There has been very little to indicate how HMRC might approach a restructuring plan (RP), following HMRC’s preferential status being restored in 2020.
The reinstatement of HMRC as a preferential creditor potentially makes CVAs non-viable if HMRC do not support, but what about RPs? RPs introduced for the first time, the ability for the court to ‘cram down’ creditors who vote against it.
In the recent case of Houst, this is exactly what the court did, cramming-down (and therefore binding) HMRC to the terms of the plan even though HMRC voted against it.
But, how did the court justify exercising its cram down power in light of HMRC’s preferential status?
Firstly, it is necessary to understand why HMRC voted against the plan. The reasons were set out in an email:
“HMRC will not relinquish this status in order to provide a dividend to unsecured creditors. We appreciate that this may be problematic with regards to creditors of this category, and we understand that our dividend is likely to be less in liquidation. However, with the reinstatement of HMRC as a secondary preferential creditor at the end of 2020, this is a position we are not willing to compromise on and will insist this be honoured in all circumstances, regardless of whether this disadvantages unsecured creditors.”
------------------------------------------------------------------------
> Task objective:
Copy out the passage on HMRC and the Houst restructuring plan word for word, in full.

> Dataset content:
------------------------------------------------------------------------
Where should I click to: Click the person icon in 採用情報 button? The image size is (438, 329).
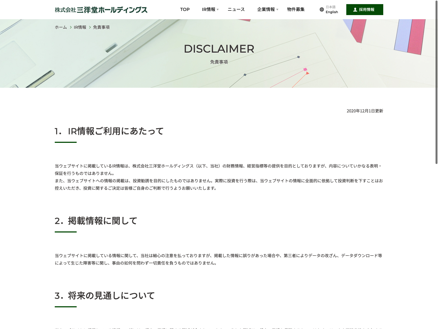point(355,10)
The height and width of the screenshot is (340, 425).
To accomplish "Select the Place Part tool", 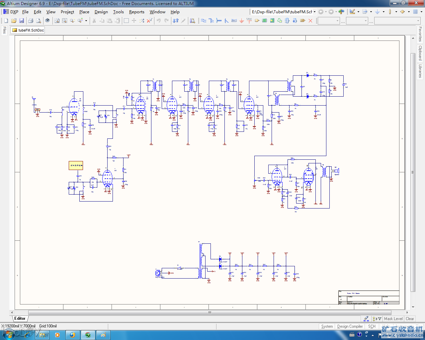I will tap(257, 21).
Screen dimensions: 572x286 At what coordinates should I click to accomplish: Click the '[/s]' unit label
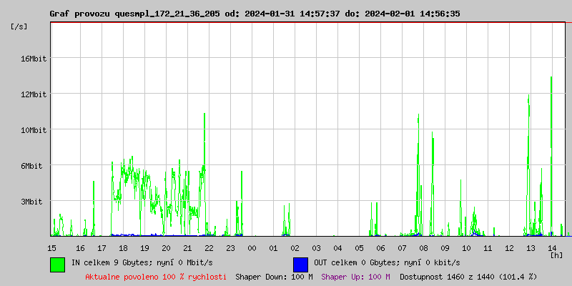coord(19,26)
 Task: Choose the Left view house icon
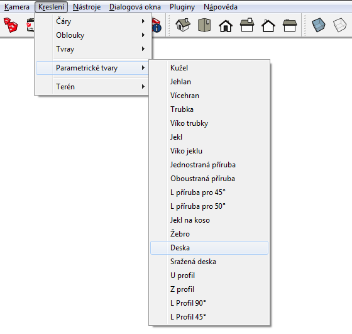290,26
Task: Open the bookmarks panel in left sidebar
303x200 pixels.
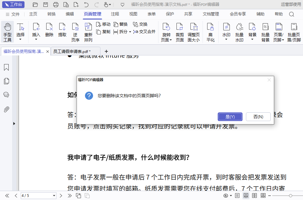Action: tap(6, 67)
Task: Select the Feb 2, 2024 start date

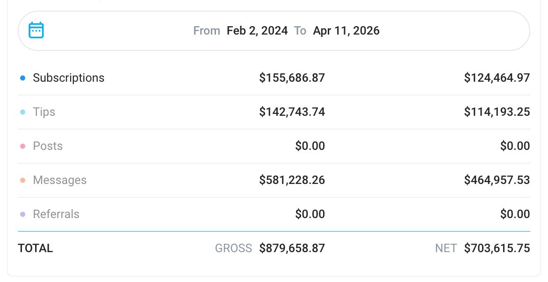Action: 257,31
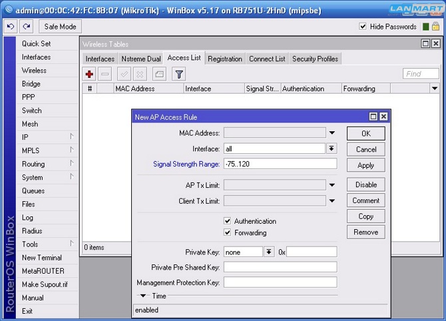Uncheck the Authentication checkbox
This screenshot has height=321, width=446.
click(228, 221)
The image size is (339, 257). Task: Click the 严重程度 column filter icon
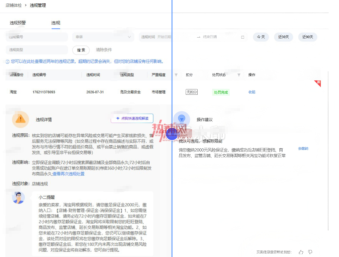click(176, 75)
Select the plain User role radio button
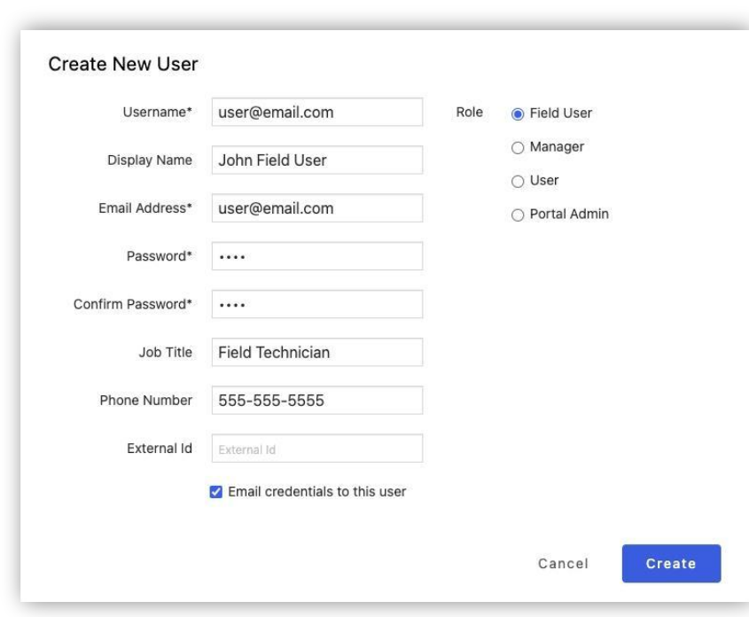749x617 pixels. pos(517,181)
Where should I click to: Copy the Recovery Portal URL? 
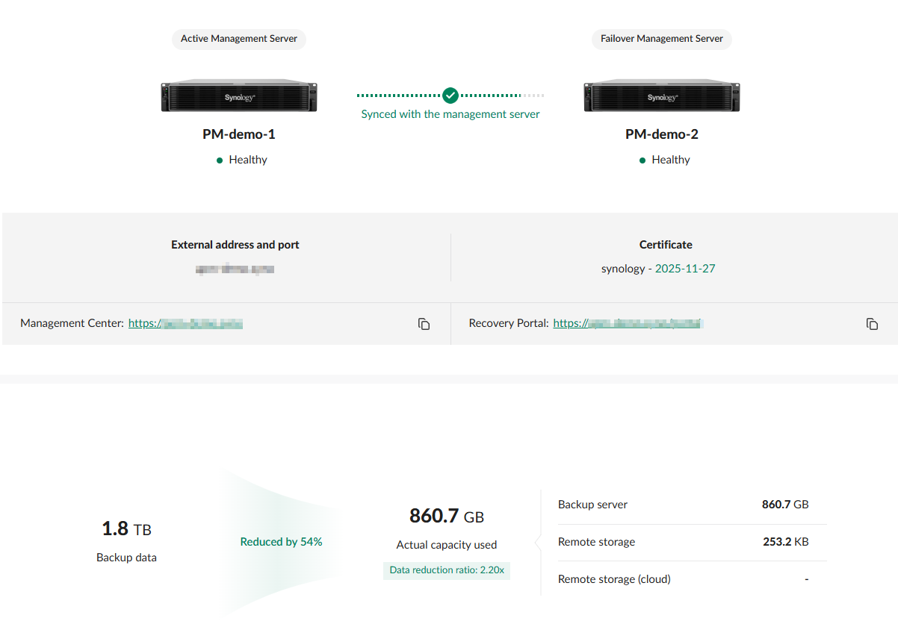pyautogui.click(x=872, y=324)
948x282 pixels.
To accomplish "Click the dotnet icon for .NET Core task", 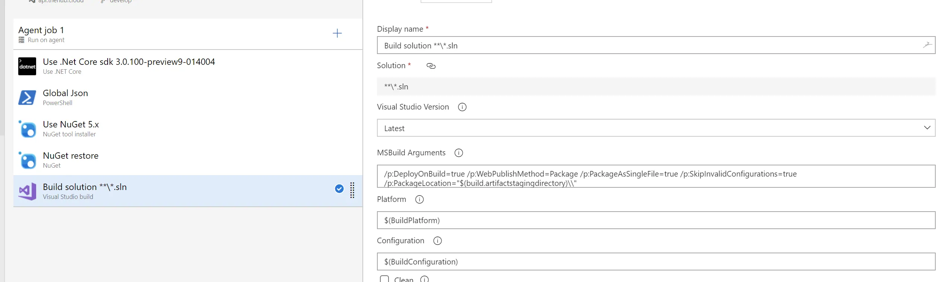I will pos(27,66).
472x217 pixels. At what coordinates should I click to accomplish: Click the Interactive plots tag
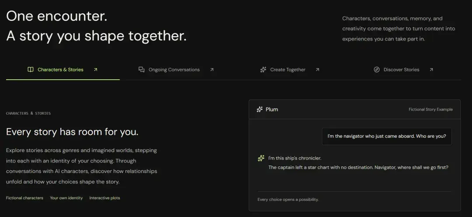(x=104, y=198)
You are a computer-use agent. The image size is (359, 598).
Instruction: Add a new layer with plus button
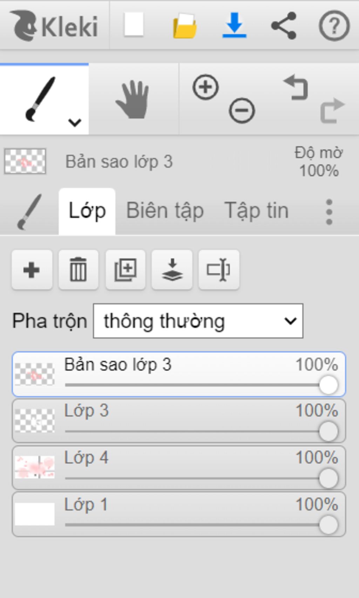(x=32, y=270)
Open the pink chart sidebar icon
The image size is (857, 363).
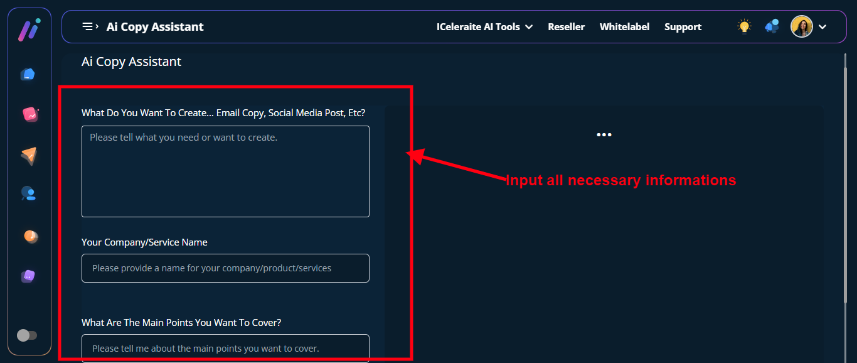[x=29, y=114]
------------------------------------------------------------------------
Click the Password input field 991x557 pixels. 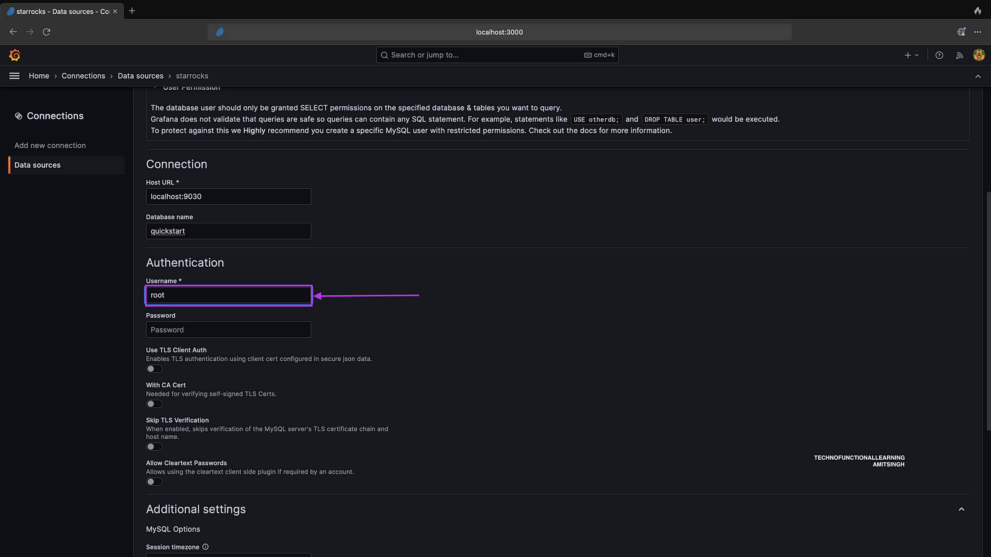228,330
------------------------------------------------------------------------
> Exercise response:
There has been very little to indicate how HMRC might approach a restructuring plan (RP), following HMRC’s preferential status being restored in 2020.
The reinstatement of HMRC as a preferential creditor potentially makes CVAs non-viable if HMRC do not support, but what about RPs? RPs introduced for the first time, the ability for the court to ‘cram down’ creditors who vote against it.
In the recent case of Houst, this is exactly what the court did, cramming-down (and therefore binding) HMRC to the terms of the plan even though HMRC voted against it.
But, how did the court justify exercising its cram down power in light of HMRC’s preferential status?
Firstly, it is necessary to understand why HMRC voted against the plan. The reasons were set out in an email:
“HMRC will not relinquish this status in order to provide a dividend to unsecured creditors. We appreciate that this may be problematic with regards to creditors of this category, and we understand that our dividend is likely to be less in liquidation. However, with the reinstatement of HMRC as a secondary preferential creditor at the end of 2020, this is a position we are not willing to compromise on and will insist this be honoured in all circumstances, regardless of whether this disadvantages unsecured creditors.”